__Source extract__.
Bookmark and Share

Notice: On April 23, 2014, Statalist moved from an email list to a forum, based at statalist.org.


[Date Prev][Date Next][Thread Prev][Thread Next][Date Index][Thread Index]

Re: st: calculating cumulative values of other observations


From   Eric Booth <[email protected]>
To   [email protected]
Subject   Re: st: calculating cumulative values of other observations
Date   Sat, 7 Apr 2012 16:42:21 -0500

<>

Or you can do it in one line with the cond() function:

******************!
//input example data//
clear
inp ID	str18 (date_start date_end)  str4 activity hours   	
1	20071230 20071230 A	10	   			
1	20071122 20071129 A	11	  
2	20071120 20071120 A	5	  
3	20071210 20071210 B	6	  
3	20071111 20071111 B	24	  
3	20071130 20071130 F	20	  
3	20070511 20070511 B	49	  
4	20070611 20070611 A	50	  
end

**nick's original code
bysort ID activity (date_start): gen ph = sum(hours) - hours

**ind
bysort ID activity (date_start): gen ind = 1 if ///
  	(date_start>=date_end[_n-1] & !mi(date_end[_n-1]))

**priorhours
bysort ID activity (date_start): gen priorhrs = ///
  	sum(hours) - hours 
  	replace priorhrs = 0 if  priorhrs>0 & ///
  	(date_start<date_end[_n-1] & !mi(date_end[_n-1]))

**with cond()
bys ID activity (date_start) : g oneline =  ///
	cond((date_start>=date_end[_n-1] & ///
	!mi(date_end[_n-1])), sum(hours) - hours, 0, .)
assert ph == oneline //check
********************!


- Eric

__
Eric A. Booth
Public Policy Research Institute 
Texas A&M University
[email protected]
+979.845.6754

On Apr 7, 2012, at 4:36 PM, Eric Booth wrote:

> <>
> 
> Your new [if] condition is preventing the adapted version of Nick's code from creating the running sum properly.  To see how the [if] condition you added is "filtering" the observations that are eligible for the running sum, create an indicator/flag for your [if] conditions and inspect the results:
> ***
>  bysort ID activity (date_start): gen ind = 1 if ///
>  	(date_start>=date_end[_n-1] & !mi(date_end[_n-1]))
> ***
> 
> You should be able to see that this stops Stata from including the observations you wanted included in the sum using 'ind'.
> 
> Without seeing your new variables - you could probably break your new code into two steps like:
> ***
> bysort ID activity (date_start): gen priorhrs = ///
>  	sum(hours) - hours 
> replace priorhrs = 0 if  priorhrs>0 & ///
>  	(date_start<date_end[_n-1] & !mi(date_end[_n-1]))

__Stored data__.
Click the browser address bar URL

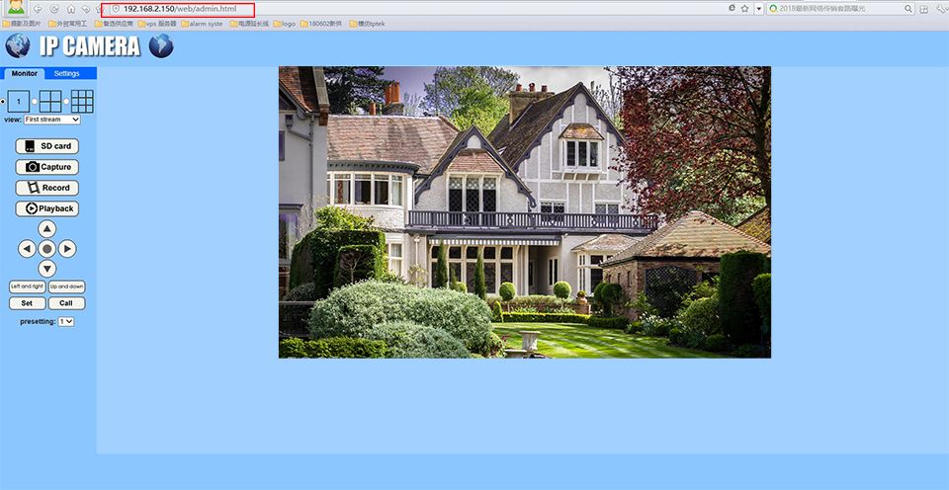pos(180,9)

__Short problem A__. In the Statalist post, rewrite the part from "On Apr 7, 2012, at" up to and including "sum using 'ind'.", putting "cumulative total" in place of "running sum".
__Short problem B__. In the Statalist post, why does Eric suggest making an indicator/flag for the [if] conditions? Answer in one to three sentences.

__Correct output A__.
On Apr 7, 2012, at 4:36 PM, Eric Booth wrote:

> <>
> 
> Your new [if] condition is preventing the adapted version of Nick's code from creating the cumulative total properly.  To see how the [if] condition you added is "filtering" the observations that are eligible for the cumulative total, create an indicator/flag for your [if] conditions and inspect the results:
> ***
>  bysort ID activity (date_start): gen ind = 1 if ///
>  	(date_start>=date_end[_n-1] & !mi(date_end[_n-1]))
> ***
> 
> You should be able to see that this stops Stata from including the observations you wanted included in the sum using 'ind'.

__Correct output B__. The new [if] condition keeps the adapted version of Nick's code from building the running sum properly. Making a flag for those conditions and looking at the results shows how the condition filters which observations can go into the running sum. It also shows that the condition stops Stata from including observations that were supposed to be in the sum.